## ABOUT THIS EXERCISE
An exact repeat is needed of the lines from the one with "You are a computer-use" through the last line of the data below. Please omit the pictures.

Dataset entries
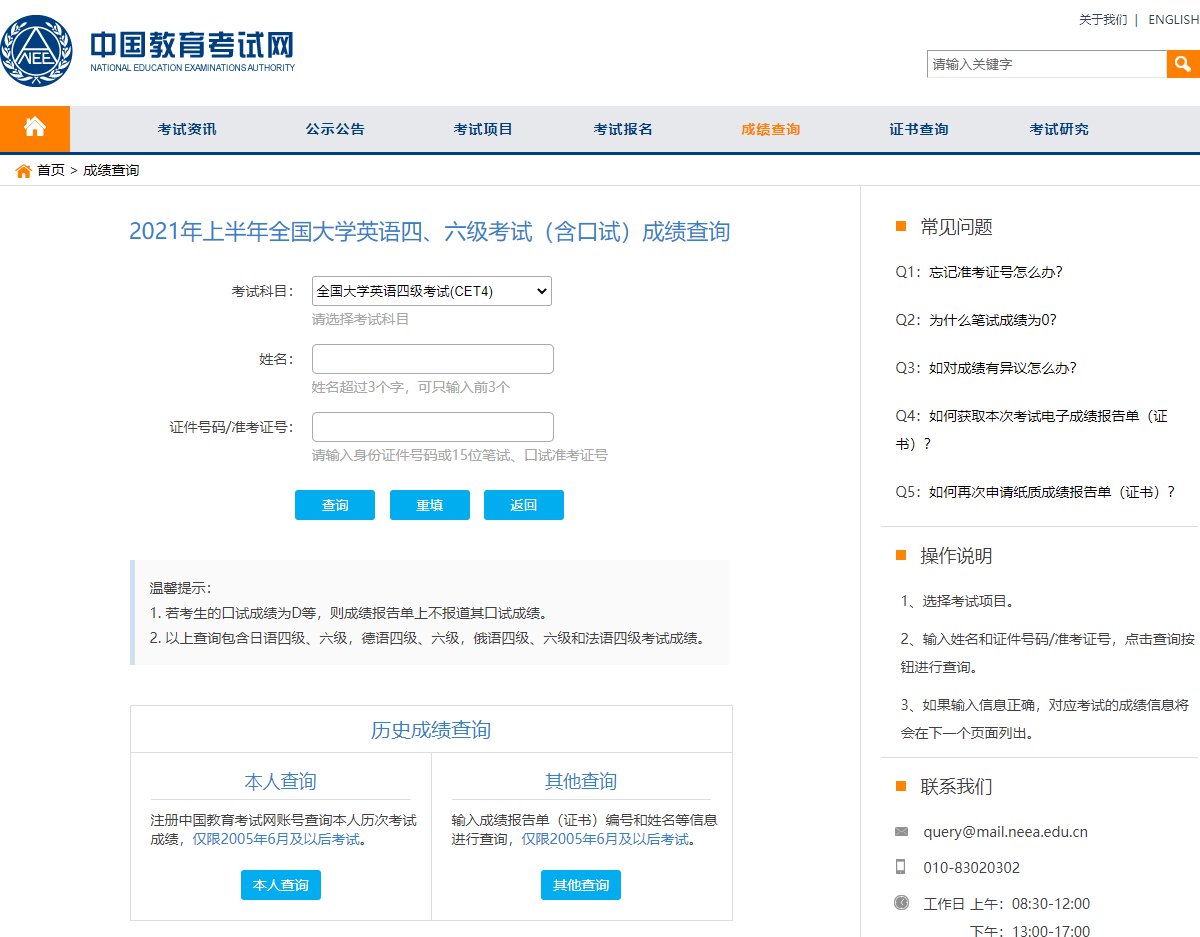Click the 本人查询 blue button
Viewport: 1200px width, 937px height.
280,885
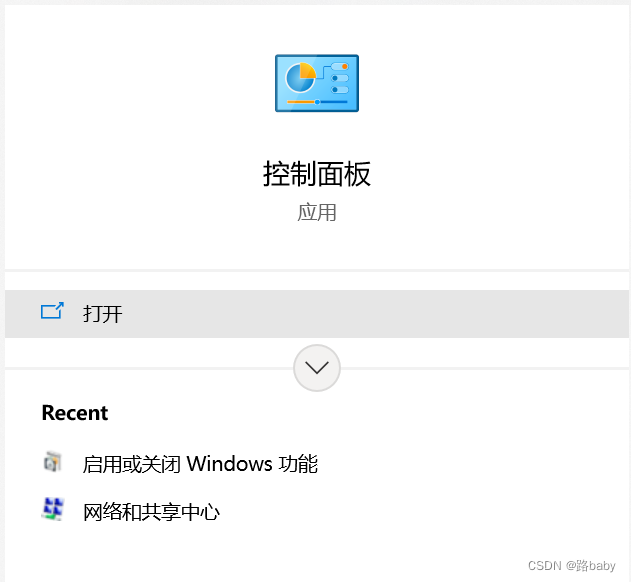Click the Recent section heading

75,413
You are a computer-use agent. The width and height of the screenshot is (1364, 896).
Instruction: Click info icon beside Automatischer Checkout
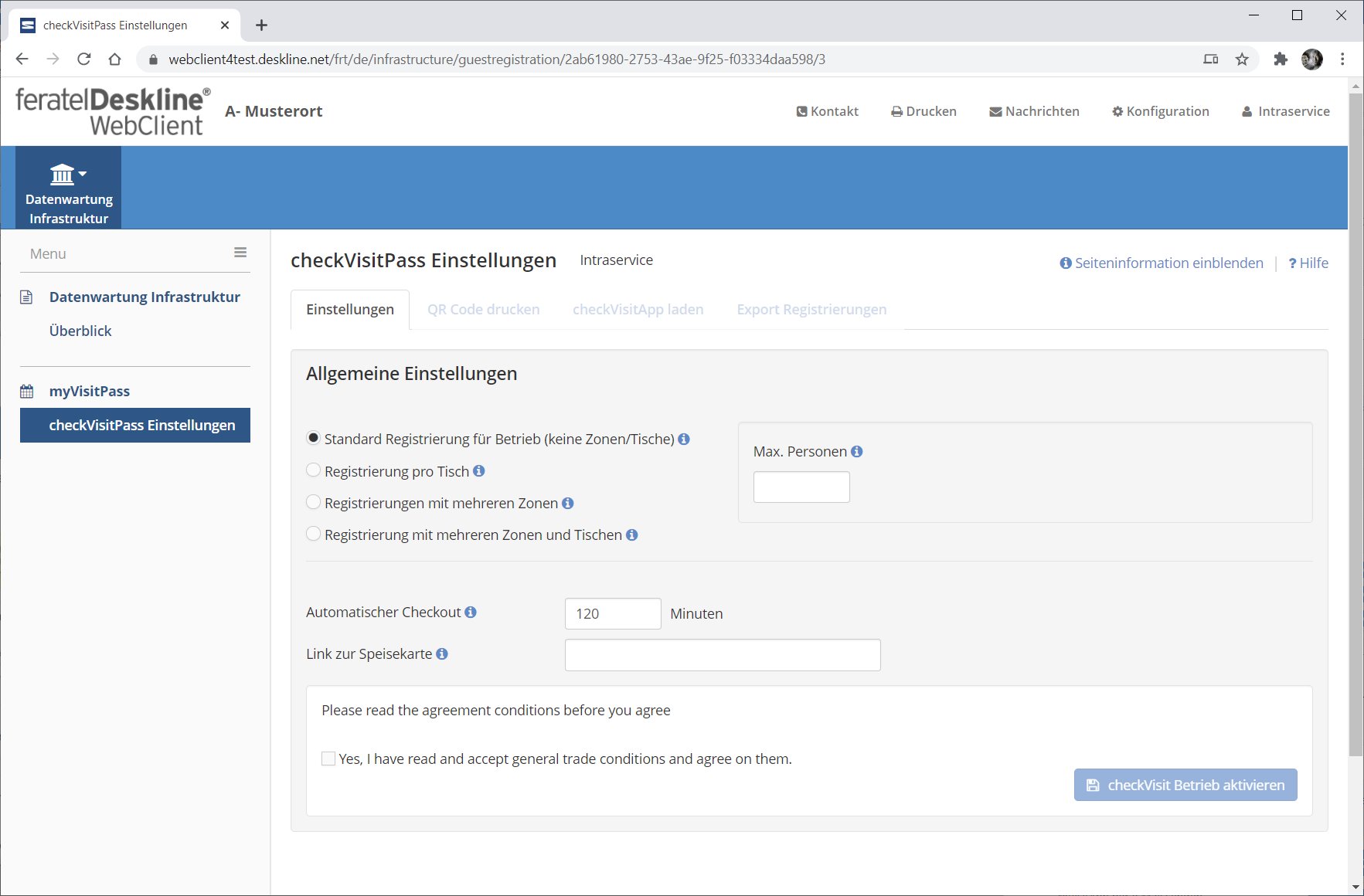point(471,613)
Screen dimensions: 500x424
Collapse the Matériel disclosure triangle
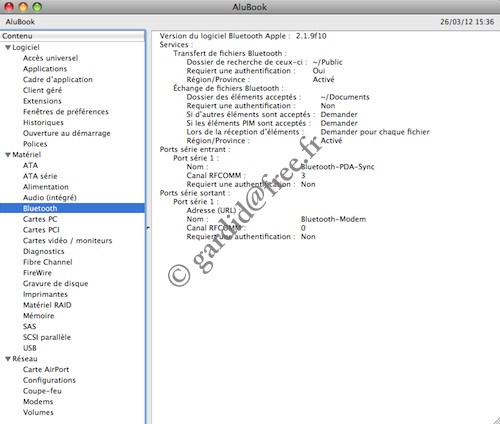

## YOUR SOLUTION
You are a computer-use agent. The width and height of the screenshot is (1364, 896).
Instruction: Click info icon beside Automatischer Checkout
point(471,613)
Screen dimensions: 500x424
Collapse the Matériel disclosure triangle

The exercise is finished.